(Data shown)
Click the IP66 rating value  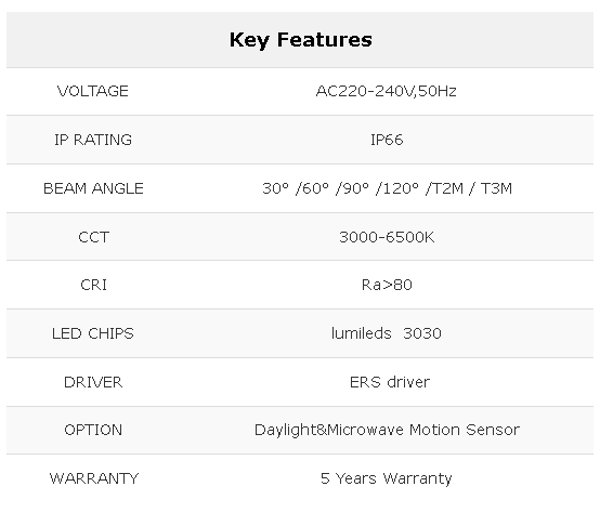click(386, 140)
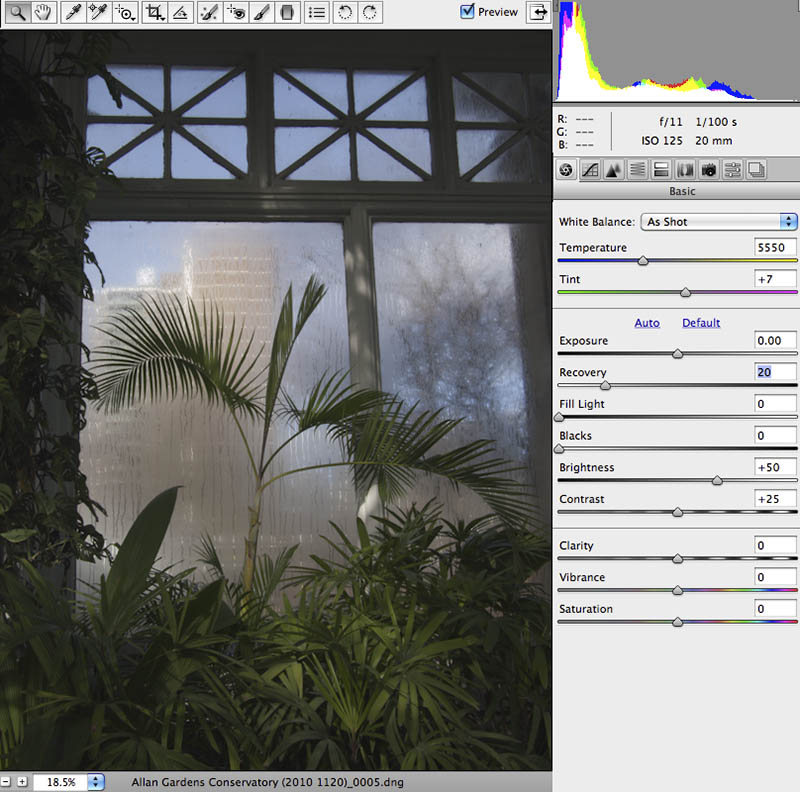
Task: Switch to the Tone Curve tab
Action: tap(590, 169)
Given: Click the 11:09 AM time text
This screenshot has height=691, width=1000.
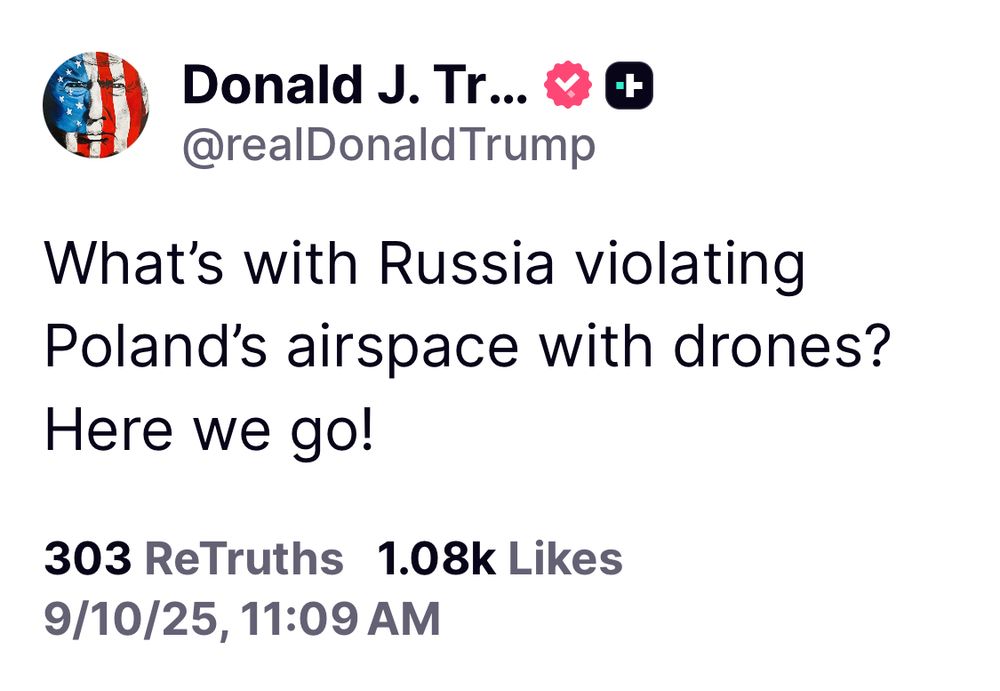Looking at the screenshot, I should click(342, 618).
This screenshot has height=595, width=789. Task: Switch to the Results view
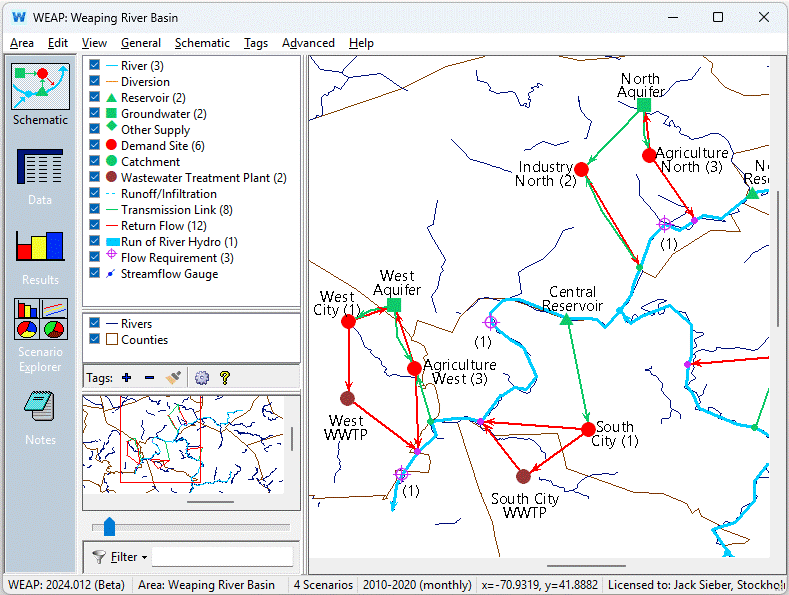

(Task prompt)
Copy out, with no pictures, the lines from the one containing "This screenshot has height=691, width=1000." through the last line of the data above, both ends included and each word unchanged.

(Solution below)
This screenshot has height=691, width=1000.
Looking at the screenshot, I should click(342, 618).
This screenshot has height=595, width=789. Task: Switch to the Results view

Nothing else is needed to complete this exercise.